I've never bothered with off-brand batteries. I always use batteries from the original maker.

Charge Often!

Modern Li-ion batteries love to be charged often. They don't like being fully discharged. This is completely opposite from older style batteries.

I charge my batteries every night. My cell phone goes on its charger at night and comes off in the morning.

Alternate Between Two Batteries

I have two batteries for my D200.

After every use I put the battery on the charger. I take the second battery from my case and put it in my D200.

When the first battery finishes charging I put it in my bag as a fully charged spare.

I repeat this continuously. This way each battery is used only half of the time and I always have a full battery in my camera and a fully charged spare in my case.

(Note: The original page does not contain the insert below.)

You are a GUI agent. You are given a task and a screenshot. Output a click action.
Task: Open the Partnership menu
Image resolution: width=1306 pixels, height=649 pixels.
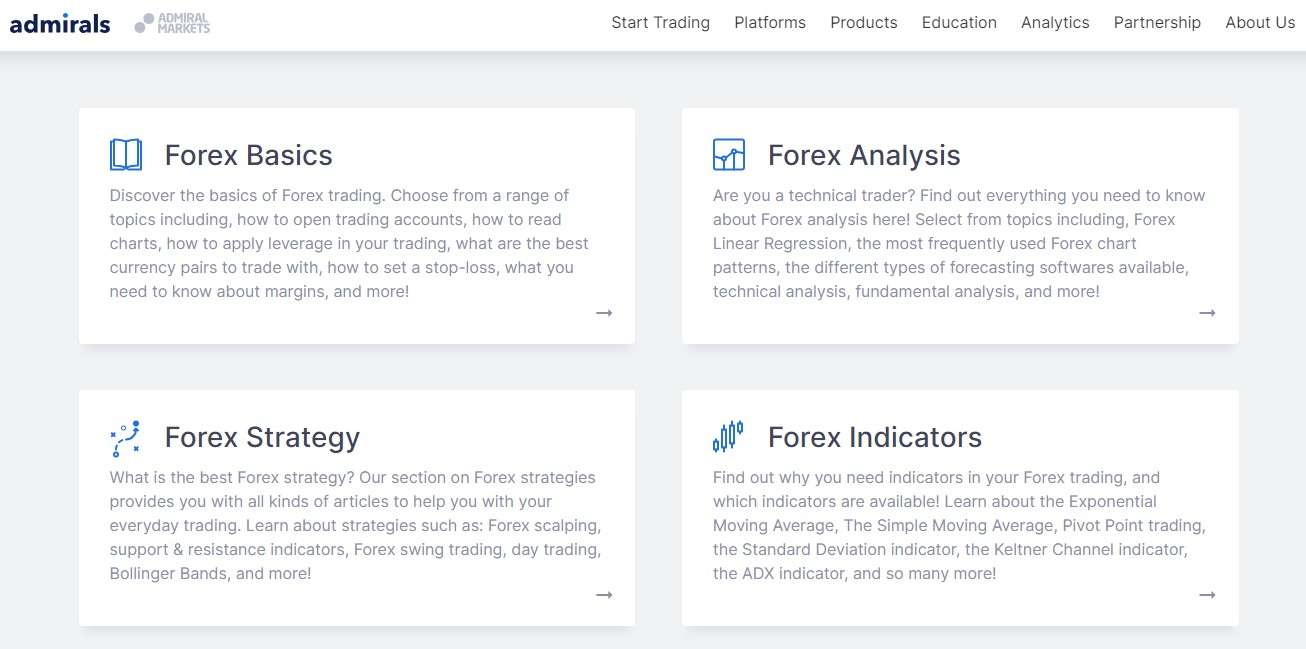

I don't bother if I've used it for only a few shots or used less than 10% of the charge.

It also means that I never try to suck either one dry. Li-ion batteries prefer frequent and shallow discharges. If you do that you'll get far more total energy out of them.

I don't know the exact numbers, but you'll get about four times as many charge cycles out of them if you only use 50% of the charge each time, and twenty times as many cycles if you only use 25% of the charge each time.

Even without a second battery I've gotten great life with frequent charging. My D70 only has one battery, and after over two years and tens of thousands of shots it also runs like new.


Camera batteries have come a long way in the past few years. I've not had any problems, just loads of power. Li-ion are the best: they weigh very little, they pack loads of power and they don't need any babying.

Charging Li-ion batteries is like lunch: do it early and often.

The old heavy Ni-MH batteries from the D1X were awful! They were an entirely different technology. Good riddance! I still use Ni-MH as AAs in my flash.


If you find this as helpful as a book you might have had to buy or a workshop you may have had to take, feel free to help me write more with a donation.

Thanks for reading!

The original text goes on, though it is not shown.